__Pointing records for screenshots and web pages__.
>>>>>

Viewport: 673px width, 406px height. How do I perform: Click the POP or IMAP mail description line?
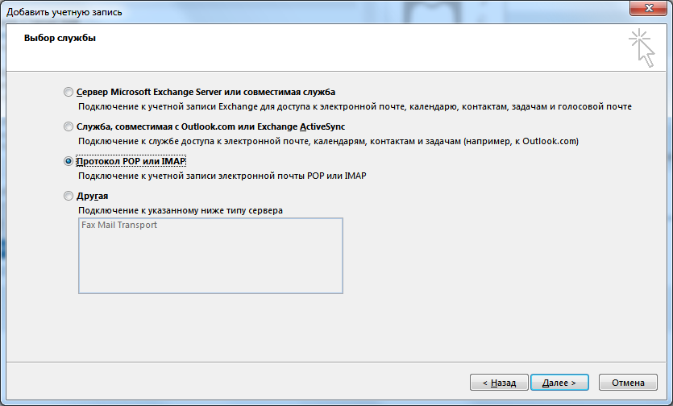pos(228,176)
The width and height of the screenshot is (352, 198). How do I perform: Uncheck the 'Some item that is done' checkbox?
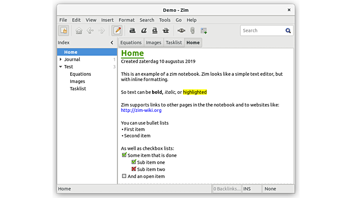point(124,155)
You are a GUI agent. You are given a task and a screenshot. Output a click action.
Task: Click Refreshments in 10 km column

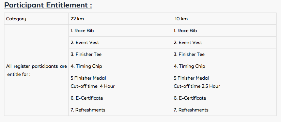pos(191,110)
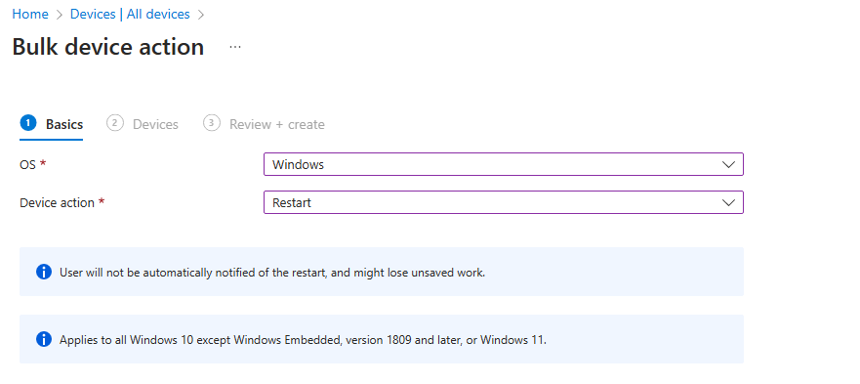Screen dimensions: 860x384
Task: Expand the OS dropdown arrow
Action: [729, 164]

<<<<<

__EXERCISE GOAL__. Copy out the text of every row above verbatim, line by line, leaving out the pictures.

__REPLY__.
Viewport: 673px width, 406px height. How do I perform: Click the POP or IMAP mail description line?
pos(228,176)
The width and height of the screenshot is (352, 198). How do I perform: Uncheck the 'Some item that is done' checkbox?
point(124,155)
You are a GUI agent. You are given a task and a screenshot. Output a click action.
Task: Click Refreshments in 10 km column

pos(191,110)
Screen dimensions: 860x384
Task: Expand the OS dropdown arrow
Action: [729, 164]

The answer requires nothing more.